JP Morgan Chase has agreed to pay a record $920 million to the federal government and admit to wrongdoing to settle charges of market manipulation via “spoofing” trades.
In an announcement on Tuesday, the Commodity Futures Trading Commission (CFTC) said that JPMorgan – the largest bank in America – would pay $436.4 million in fines, $311.7 million in restitution and more than $172 million in disgorgement.
The settlement states that, between 2008 and 2016, traders at JPMorgan Treasury engaged in hundreds of thousands of “deceptive” trades, placing market orders and subsequently cancelling them before they could be executed.
This act, known as “spoofing”, creates the illusion of demand or a lack of demand, affecting investor sentiment and asset pricing according to the spoofer’s intended outcome. In a statement, the Securities and Exchange Commission (SEC) said that JPMorgan traders cancelled their fake orders after receiving “beneficially priced executions” for legitimate ones.
“JP Morgan Securities undermined the integrity of our markets with this scheme,” said Stephanie Avakian, director of the SEC’s Division of Enforcement.

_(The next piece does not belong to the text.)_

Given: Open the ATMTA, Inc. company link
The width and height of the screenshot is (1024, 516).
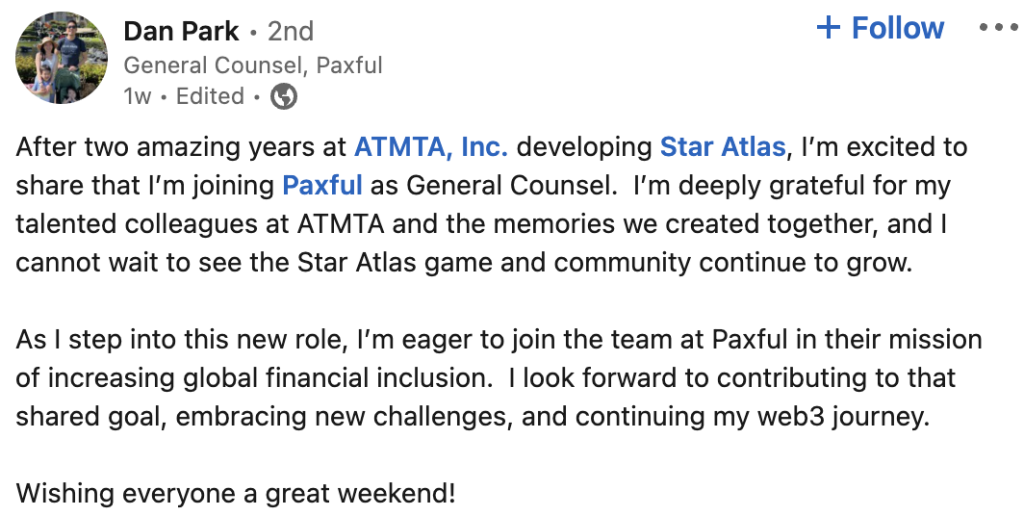Looking at the screenshot, I should coord(431,148).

The $920 million figure represents the largest spoofing settlement to date, far beyond the $67.4 million penalty the CFTC levied against Tower Research Capital in 2019 – the previous record-holder.
“The conduct of the individuals referenced in today’s resolutions is unacceptable and they are no longer with the firm,” said Daniel Pinto, co-president of JPMorgan and CEO of its Corporate & Investment Bank, in a statement.
The bank’s statement also noted that the violations took place only between 2008 and 2016.